ただ、バスケットボールの試合は年間で30試合程度。年間100興業を想定した場合、その他の用途も想定しなければなりません。そんな中、『滋賀においても音楽興行を組めるかもしれない』という話を、お付き合いのある企業の方から聞き、真面目に考えるようになりました」
行政ではなく民間だからこそできる設計思想
坂井さん:「”競技目的”のアリーナは、すでに行政が国民スポーツ大会(国スポ)用として施設整備が済んでいます。一方で集客施設、いわゆるエンタメの施設は滋賀にはない。国体に合わせて施設も整備されましたが、多目的なものではないんです。私たちのようなニュートラルな組織がやるべきかと思い、今に至ります。
わたSHIGA輝く国スポ・障スポ2025
国民スポーツ大会(国スポ)とは、都道府県の持ち回り方式で毎年開催されている国内最大のスポーツの祭典です。正式競技では、都道府県対抗方式で、天皇杯(男女総合成績第1位)や皇后杯(女子総合成績第1位)の獲得をめざし、郷土の代表選手が熱い戦いを繰り広げます。また、正式競技の他に、特別競技、公開競技、デモンストレーションスポーツが実施されます。大会会期は令和7年(2025年)9月28日(日)~10月8日(水)の11日間です。
Webサイト:https://shiga-sports2025.jp/

エンタメの『集客アリーナ』では建設時の財源だけではなく、長期の稼働率が問われます。『競技用施設』は集客を想定していない設計が多く結果的に稼働率が上がらない。
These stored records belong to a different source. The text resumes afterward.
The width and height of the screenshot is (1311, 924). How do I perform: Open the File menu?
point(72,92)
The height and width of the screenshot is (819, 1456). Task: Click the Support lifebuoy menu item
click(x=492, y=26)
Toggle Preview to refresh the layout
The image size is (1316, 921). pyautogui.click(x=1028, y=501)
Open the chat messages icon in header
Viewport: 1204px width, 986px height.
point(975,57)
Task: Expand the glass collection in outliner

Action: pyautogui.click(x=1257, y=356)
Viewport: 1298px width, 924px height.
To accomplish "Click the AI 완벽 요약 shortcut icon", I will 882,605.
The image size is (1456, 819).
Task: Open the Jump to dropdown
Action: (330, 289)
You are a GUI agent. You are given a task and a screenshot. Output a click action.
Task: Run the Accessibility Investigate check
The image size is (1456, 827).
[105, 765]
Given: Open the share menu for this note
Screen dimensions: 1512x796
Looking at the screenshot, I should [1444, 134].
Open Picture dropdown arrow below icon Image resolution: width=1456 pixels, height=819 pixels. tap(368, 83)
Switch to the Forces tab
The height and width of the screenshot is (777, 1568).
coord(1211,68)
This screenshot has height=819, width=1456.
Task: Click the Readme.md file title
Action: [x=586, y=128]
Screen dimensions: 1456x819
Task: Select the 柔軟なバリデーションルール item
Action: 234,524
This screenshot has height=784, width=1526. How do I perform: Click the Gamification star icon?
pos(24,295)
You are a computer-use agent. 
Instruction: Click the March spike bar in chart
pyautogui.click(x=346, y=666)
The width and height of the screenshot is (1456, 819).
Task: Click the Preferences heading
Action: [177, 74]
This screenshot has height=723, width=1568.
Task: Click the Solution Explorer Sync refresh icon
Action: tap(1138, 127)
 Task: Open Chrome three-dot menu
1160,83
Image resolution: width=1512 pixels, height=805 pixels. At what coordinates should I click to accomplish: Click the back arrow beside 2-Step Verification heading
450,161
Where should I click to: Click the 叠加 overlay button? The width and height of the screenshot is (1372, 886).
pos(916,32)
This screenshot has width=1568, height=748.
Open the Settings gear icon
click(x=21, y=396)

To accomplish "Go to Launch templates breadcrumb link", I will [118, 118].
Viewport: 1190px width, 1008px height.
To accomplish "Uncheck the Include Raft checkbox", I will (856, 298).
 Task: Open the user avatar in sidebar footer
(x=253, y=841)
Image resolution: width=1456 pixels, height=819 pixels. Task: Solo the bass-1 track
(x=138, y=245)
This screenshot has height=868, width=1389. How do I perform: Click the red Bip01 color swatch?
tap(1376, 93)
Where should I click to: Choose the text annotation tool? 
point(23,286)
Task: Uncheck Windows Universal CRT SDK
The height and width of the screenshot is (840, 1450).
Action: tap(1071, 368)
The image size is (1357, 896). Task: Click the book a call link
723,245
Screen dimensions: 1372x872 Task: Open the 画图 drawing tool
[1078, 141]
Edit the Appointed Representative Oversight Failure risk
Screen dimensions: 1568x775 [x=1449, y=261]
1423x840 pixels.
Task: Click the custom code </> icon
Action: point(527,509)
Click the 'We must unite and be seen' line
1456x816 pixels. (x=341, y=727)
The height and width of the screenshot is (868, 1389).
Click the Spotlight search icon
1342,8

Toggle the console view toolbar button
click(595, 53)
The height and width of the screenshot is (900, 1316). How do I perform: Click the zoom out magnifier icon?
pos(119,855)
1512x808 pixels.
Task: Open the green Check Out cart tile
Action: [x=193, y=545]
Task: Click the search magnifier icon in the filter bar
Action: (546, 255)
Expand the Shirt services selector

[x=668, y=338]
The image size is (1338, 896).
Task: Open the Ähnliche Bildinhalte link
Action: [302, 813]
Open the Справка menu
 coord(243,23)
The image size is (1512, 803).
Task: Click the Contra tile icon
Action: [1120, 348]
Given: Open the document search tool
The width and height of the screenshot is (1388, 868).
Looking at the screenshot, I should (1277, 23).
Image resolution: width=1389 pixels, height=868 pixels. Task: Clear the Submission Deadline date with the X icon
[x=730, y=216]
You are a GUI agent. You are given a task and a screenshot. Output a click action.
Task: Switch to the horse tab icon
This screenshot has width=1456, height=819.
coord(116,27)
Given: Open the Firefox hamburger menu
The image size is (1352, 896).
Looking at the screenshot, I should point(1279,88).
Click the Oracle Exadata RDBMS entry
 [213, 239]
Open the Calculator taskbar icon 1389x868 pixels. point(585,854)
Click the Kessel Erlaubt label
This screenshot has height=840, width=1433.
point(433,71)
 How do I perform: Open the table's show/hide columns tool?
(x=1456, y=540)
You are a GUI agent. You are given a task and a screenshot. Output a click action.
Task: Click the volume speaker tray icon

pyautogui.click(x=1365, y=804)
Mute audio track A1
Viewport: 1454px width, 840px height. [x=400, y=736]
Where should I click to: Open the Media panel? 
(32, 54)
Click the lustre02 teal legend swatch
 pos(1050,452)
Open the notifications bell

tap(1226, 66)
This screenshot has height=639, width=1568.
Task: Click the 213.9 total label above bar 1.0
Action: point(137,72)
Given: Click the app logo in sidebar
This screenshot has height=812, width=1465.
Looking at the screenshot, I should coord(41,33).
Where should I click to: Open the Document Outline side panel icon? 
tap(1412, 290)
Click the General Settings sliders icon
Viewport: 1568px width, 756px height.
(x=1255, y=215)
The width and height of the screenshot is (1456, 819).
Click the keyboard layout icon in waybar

『集客アリーナ』では想定する集客や稼働率、収益性から設計を考えていくものと思っています。設計段階から柔軟性を持たせた施設をつくる必要があるんです。
設備もそうですし、利用料金、利用者目線であることなど、あらゆる面で集客や興行に関わるものは民間向きだと思うんですよ。料金設定も柔軟にしたいですね。条例で決められている施設だと、どうしても制限が生まれてしまう。音楽関係者やMICE事業者が使いやすい料金体系を実現するには、民営が理にかなっていると考えます」

”誘致”だけでなく”会場発”MICEを育てる
坂井さんは、ただ“誘致”をするのではなく、主催者としてイベントを生み出す体制が必要だと話します。
坂井さん:「正直、MICEを誘致するには滋賀は弱い。だから”会場発”で独自イベントを生み出すべきです。例えば、滋賀県立長浜ドームで行われていた『びわ湖環境ビジネスメッセ』は、決して集客に有利ではない場所でありながら、20年間、2〜4万人の人が訪れるイベントでした。僕は大成功だと思います」
その鍵となるのが『実行委員会』方式です。
坂井さん:「実行委員会をいくつか立ち上げ、活動を手助けする形にできないかと。会場発のMICEを複数持ち、それによって何十日かの利用をつくり出す。最初の10年で、まず5つは施設ならではのイベントができれば理想的ですね」

実現に向けて、着実に動き出している
現在は候補地選定と、事業スキームの設計を進めている段階です。
坂井さん:「1~2年以内には、候補地の決定と事業計画の骨格をまとめて、運営会社の設立まで進めたいですね。候補地は集客しやすいところが絶対条件です。県内・県外どちらからも来やすい場所を想定しています。駅近や駐車場の整備も含めて、検討しています」
目指すのは滋賀の「スマート・ベニュー」
坂井さん:「”活性化”という言葉は使い古されていて、何を指しているのか曖昧になっていると思います。目指すのは自然に人が集まる『スマート・ベニュー』としての中核施設です。間違っても、スポーツチームのためだけにアリーナを建てたいとは思っていません。”文化・スポーツの発信拠点”としての機能を備えたアリーナにしたい。
地元滋賀に初のプロチームを創設運営する機会に恵まれました。次は発信拠点を創り出す道筋をつけることが、財団でも個人でもミッションであり、滋賀に一番貢献できることだと考えています」

滋賀の未来をかけたアリーナづくりは、静かに、そして着実に動き始めています。
※スマート・ベニュー
周辺のエリアマネジメントを含む、複合的な機能を組み合わせたサステナブルな交流施設のこと。「スマート・ベニュー」は、株式会社日本政策投資銀行の登録商標(商標登録第5665393号)です。